I was wondering (but forgot to ask) why for some files you had
continuous block of documentation, and in others documentation 
interspersed with documented code.

I think that providing documentation for all methods for "front-end"
class, even for those that are implemented in [abstract] base class,
is a very good idea.  Better to have everything in one place, or at
least in "porcelain" documentation.
 
> > NOTE that element of list of revisions has in addition to that also
> > _effective_ parents in the event of history simplification, for
> > example  for 'history' view, or when using '--first-parent' extra
> > option. 
> 
> Yes, but we don't actually care about those effective parents for the
> purpose of the Git::Commit API.  IOW, the effective parent should be
> managed by the code that created a list of revisions, not by the
> Git::Commit API.

True.  Or to be more exact in a Git::Revlist (or somesuch) container
class.
 
> > > +Return the author string of this commit object. [...]
> > > +Return the committer string of this commit object.
> > 
> > It returns whole value of 'author' and 'committer' headers, not
> > something extracted from it (into name, email, epoch and timezone),
> > isn't it?
> 
> Yup; that's why I wrote "{author,committer} *string*". ;)

We would probably want _in the future_ to  return some object wrapper,
which stringifies to value of author and committer headers (to author
and committer string), but allows to extract (and format) parts of it,
for example

  $commit->author->name
  $commit->author->email
  $commit->author->date(format => RFC2822)

or perhaps

  $commit->author{'email'}

> > > +=item $commit->message
> > > +
> > > +Return the undecoded commit message of this commit object.
> > 
> > Just raw data?
> 
> Yes, just raw data.  Decoding is too tricky (i.e. not guaranteed to
> work) to just add a simple method to the API; IOW, it needs error
> handling and perhaps fallback encodings.

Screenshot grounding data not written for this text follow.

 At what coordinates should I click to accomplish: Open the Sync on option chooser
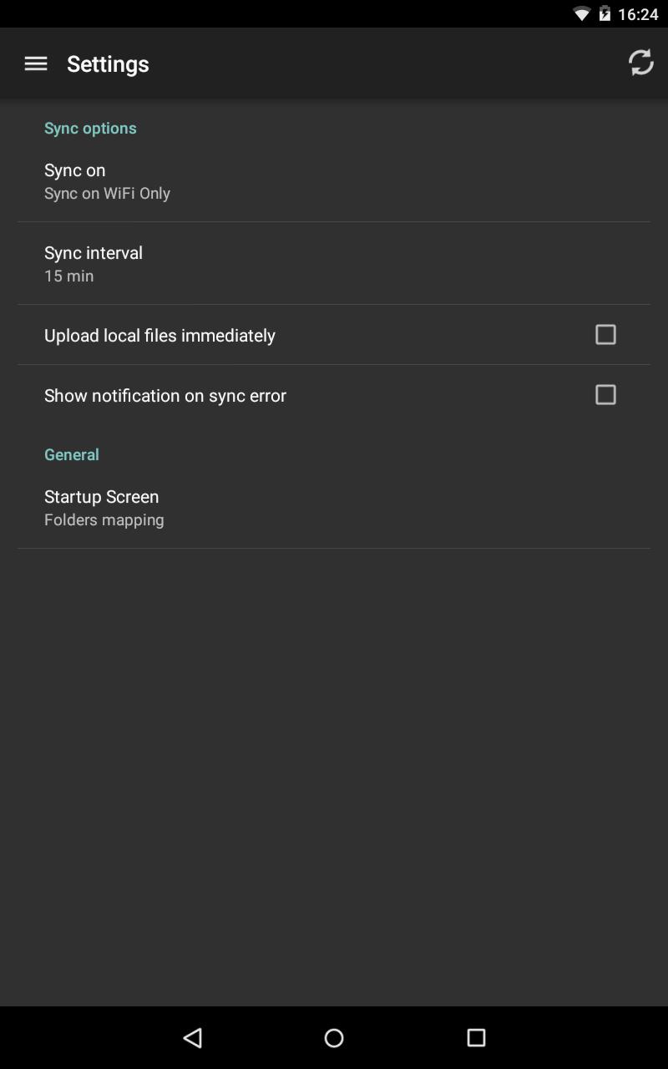pyautogui.click(x=334, y=180)

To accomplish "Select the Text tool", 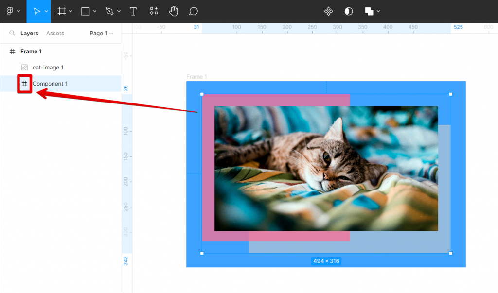I will [133, 11].
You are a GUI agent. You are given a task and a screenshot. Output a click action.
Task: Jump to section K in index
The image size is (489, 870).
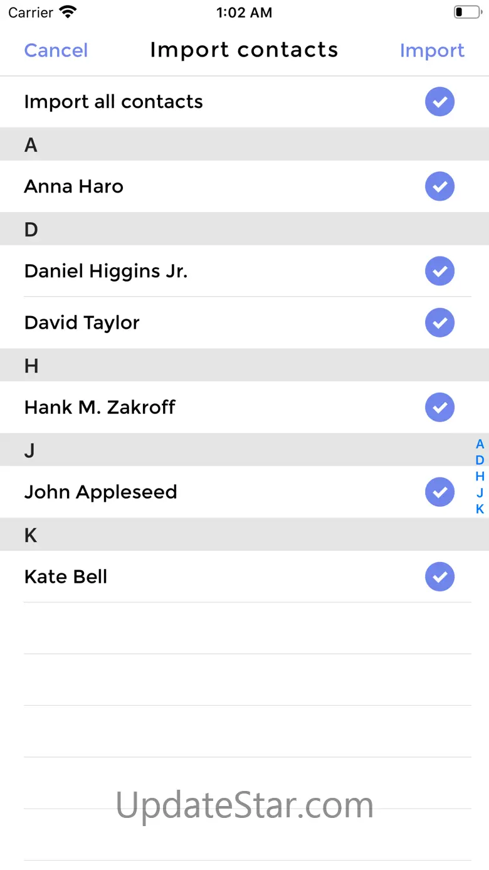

I'd rather then have _git_ convert it to UTF=8 for us (using 
--encoding=<encoding> option to git-log/git-rev-list), see below
on using git-log.

> > NOTE that for element of list of revisions (as returned by 
> > git-rev-list or git-log) would probably have commit message decoded
> > to UTF-8 by git.
> 
> Yes, but the API doesn't use any of those commands internally,
> if that's what you're worried about.

I'm not worried about; I think using git-log would be better (see also 
below)

> > > +sub author { [...]
> > > +	$self->{_AUTHOR()} or ''; }
> > 
> > Nowhere in documentation is mentioned that you use empty value
> > for no author or no committer (isn't commit object invalid then?).
> 
> Yes, I'd believe so.  I basically wanted to make sure that those 
> methods always return a string; do you think that this is a bad idea?

It don't know if it is good or bad idea, but you should have mentioned 
it in the documentation.


[HERE IS MAIN PART OF THIS RESPONSE]

> >> +	if (!defined $raw_text) {
> >> +		# Retrieve from the repository.
> >> +		(my $type, $raw_text) = $self->repo->cat_file($sha1);
> > 
> > The above makes Git::Commit good solution for gitweb's 'commit' and
> > 'commitdiff' views, but bad solution for 'log', 'shortlog', 
> > 'history' and 'rss'/'atom' views, where you would need to many 
> > command invocations, which is very bad on OS with slow fork.
> 
> $repo->cat_file (now renamed to get_object) actually doesn't fork but
> uses a pipe (cat-file --batch); I don't think it should be
> a performance issue.
 
It is (much) better than forking git-cat-file for each commit shown
on the list; nevertheless I think that it would be better to use git-log
to generate list (or Git::Revlist) of Git::Commit objects.  It is one
fork less, but what more important you don't have to access repository
twice for the very same objects.

Let me elaborate: if I understand correctly for log-like views you 
propose to first run simple git-rev-list with appropriate starting 
point and limiters (--skip, --max-count, -- <pathname>), perhaps using 
'--parents' option to get parents in simplified/rewritten history,
which would traverse history getting commit objects, but outputting
only fragments of info, then feed list of revisions (perhaps via cache,
i.e. excluding objects which are in cache) to 'git cat-file --batch'
open two-directional pipeline.

What I propose instead is to provide alternate method to fully 
instantiate Git::Commit object (in addition to ->_load), which would 
fill fields by parsing git-log / git-rev-list --headers output
(what gitweb currently does in parse_commits).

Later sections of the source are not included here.